Wytrwali „Strażnicy”
Rywalizacja o play off rozgorzała na dobre.
Chris Kreider zdobył zwycięskiego gola, gdy „Strażnicy" grali w osłabieniu. Fot. SIPA / Press Focus
Zespoły New York Rangers i Boston Bruins spotkały się po raz trzeci w sezonie. Na początku stycznia „Strażnicy” wygrali 2:1, a kilka dni temu przegrali w Bostonie 3:6; wówczas hat trickiem popisał się David Pastrnak. W trzeciej potyczce górą ponownie byli „Strażnicy”, 3:2 (0:0, 1:2, 2:0) na własnej tafli.
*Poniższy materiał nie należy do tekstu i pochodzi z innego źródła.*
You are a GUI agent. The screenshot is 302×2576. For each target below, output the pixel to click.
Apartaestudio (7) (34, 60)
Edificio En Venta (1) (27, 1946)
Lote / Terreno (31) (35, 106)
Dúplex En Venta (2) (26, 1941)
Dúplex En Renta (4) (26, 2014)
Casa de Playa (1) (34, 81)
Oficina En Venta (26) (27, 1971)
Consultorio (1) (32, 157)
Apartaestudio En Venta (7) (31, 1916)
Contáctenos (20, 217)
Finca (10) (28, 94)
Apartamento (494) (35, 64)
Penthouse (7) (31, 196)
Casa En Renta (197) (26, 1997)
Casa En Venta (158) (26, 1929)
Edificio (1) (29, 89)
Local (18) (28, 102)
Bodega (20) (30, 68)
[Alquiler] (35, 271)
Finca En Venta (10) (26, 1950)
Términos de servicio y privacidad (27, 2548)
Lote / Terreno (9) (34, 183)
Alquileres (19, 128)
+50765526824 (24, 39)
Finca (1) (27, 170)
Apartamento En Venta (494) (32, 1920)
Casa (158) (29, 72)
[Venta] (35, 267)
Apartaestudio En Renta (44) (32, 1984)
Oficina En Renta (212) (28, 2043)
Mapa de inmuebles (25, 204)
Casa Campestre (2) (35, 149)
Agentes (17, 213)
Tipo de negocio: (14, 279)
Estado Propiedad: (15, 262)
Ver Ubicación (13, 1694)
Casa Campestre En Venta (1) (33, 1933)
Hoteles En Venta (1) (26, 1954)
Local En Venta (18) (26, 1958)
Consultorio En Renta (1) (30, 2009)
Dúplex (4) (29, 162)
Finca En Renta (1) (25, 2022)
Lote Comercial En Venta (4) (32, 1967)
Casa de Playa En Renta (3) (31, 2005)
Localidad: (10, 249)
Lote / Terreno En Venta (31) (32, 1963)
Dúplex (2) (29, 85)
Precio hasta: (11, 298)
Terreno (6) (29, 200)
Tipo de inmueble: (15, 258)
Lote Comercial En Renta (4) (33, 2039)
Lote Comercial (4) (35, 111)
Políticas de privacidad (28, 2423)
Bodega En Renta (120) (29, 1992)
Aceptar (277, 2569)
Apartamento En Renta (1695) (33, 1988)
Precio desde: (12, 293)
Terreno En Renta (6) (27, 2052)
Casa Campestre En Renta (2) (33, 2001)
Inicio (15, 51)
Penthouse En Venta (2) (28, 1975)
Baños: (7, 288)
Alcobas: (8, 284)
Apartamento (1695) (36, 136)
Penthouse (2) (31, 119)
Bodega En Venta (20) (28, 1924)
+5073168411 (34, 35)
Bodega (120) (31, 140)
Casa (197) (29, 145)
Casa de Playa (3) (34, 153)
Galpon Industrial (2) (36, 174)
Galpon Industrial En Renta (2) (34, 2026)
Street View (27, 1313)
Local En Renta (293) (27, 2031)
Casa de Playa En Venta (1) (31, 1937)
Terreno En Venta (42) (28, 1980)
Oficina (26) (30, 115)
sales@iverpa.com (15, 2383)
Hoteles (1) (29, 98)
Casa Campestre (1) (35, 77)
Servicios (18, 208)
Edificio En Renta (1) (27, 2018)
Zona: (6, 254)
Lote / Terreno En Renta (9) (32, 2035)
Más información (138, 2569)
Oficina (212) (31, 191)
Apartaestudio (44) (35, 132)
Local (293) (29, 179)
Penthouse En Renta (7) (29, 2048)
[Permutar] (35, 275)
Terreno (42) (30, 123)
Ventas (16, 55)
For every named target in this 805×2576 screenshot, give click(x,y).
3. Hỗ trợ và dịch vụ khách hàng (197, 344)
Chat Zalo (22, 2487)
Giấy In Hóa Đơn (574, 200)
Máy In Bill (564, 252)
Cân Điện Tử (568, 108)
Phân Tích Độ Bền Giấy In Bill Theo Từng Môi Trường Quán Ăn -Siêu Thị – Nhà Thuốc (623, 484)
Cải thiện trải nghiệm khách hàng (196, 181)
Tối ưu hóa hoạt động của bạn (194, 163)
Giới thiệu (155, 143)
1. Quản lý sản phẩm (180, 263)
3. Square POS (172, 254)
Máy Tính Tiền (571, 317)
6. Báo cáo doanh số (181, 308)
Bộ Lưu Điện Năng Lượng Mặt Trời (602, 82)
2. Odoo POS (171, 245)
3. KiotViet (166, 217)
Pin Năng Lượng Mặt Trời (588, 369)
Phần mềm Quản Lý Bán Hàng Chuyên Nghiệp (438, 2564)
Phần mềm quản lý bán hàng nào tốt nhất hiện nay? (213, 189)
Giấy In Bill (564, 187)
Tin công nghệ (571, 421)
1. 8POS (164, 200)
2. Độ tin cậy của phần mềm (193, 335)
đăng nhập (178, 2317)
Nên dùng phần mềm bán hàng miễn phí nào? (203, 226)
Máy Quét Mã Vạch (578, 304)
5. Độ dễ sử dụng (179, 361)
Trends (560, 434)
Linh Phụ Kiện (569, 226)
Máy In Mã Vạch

To drugie zwycięstwo z rzędu, bo wcześniej pokonali Vegas 4:2.
Po bezbramkowej pierwszej odsłonie kolejna zaczęła się wielce obiecująco dla gospodarzy. Artemi Panarin (27) zdobył prowadzenie i wszystko wydawało się pod kontrolą. Tymczasem 36 minuta okazała się feralna. W ciągu 16 sek. „Strażnicy” stracili dwa gole. Najpierw Igora Szestiorkina (15 obron) pokonał Pastrnak, zaś chwilę później Elias Lindholm. Ten pierwszy przedłużył passę punktową do 12 meczów i ma już 25 „oczek" (11 goli+14 asyst).
Gospodarze nie zrazili się takim obrotem sprawy i po raz drugi z rzędu odwrócili losy spotkania. W 46 minucie Vincent Trocheck doprowadził do remisu, pokonując Joonasa Korpisalo (19 skutecznych interwencji). Rozstrzygający gol padł w najmniej oczekiwanym momencie – w 51 minucie Matt Rempe za zahaczanie powędrował na ławkę kar. Na 8 sekund przed zakończeniem „odsiadki” Chris Kreider po raz kolejny posłał krążek do bramki, tym razem na wagę zwycięstwa! Mika Zibanejad zaliczył dwie asysty, przy pierwszy i trzecim trafieniu. Peter Laviolette, trener zwycięzców, chwalił hokeistów za odporność i wytrwałość. „Strażnicy” im bliżej mety, tym grają pewniej i starają się awansować do play offu. Szanse istnieją, ale zwycięska seria musi być znaczne dłuższa. W analogicznej sytuacji znajdują się „Niedźwiadki”.
Hokeiści Chicago Blackhawks, ligowi maruderzy, nieoczekiwanie stawiali silny opór Edmonton Oilers, przegrywając ostatecznie 3:4 (0:0, 1:1, 2:2, 0:1) po dogrywce. Zwycięskiego zdobył Zach Hyman w 62 minucie z podania Connora McDavida.
W Konferencji Zachodniej prowadzi Winnipeg – 79 pkt, przed Edmonton – 72 i Dallas – 69. Liderem Wschodu jest Washington – 77, wyprzedzając Carolinę - 68 i Floridę – 67.
NY Rangers – Boston 3:2, Chicago – Edmonton 3:4 po dogrywce, Los Angeles – Montreal 6:3.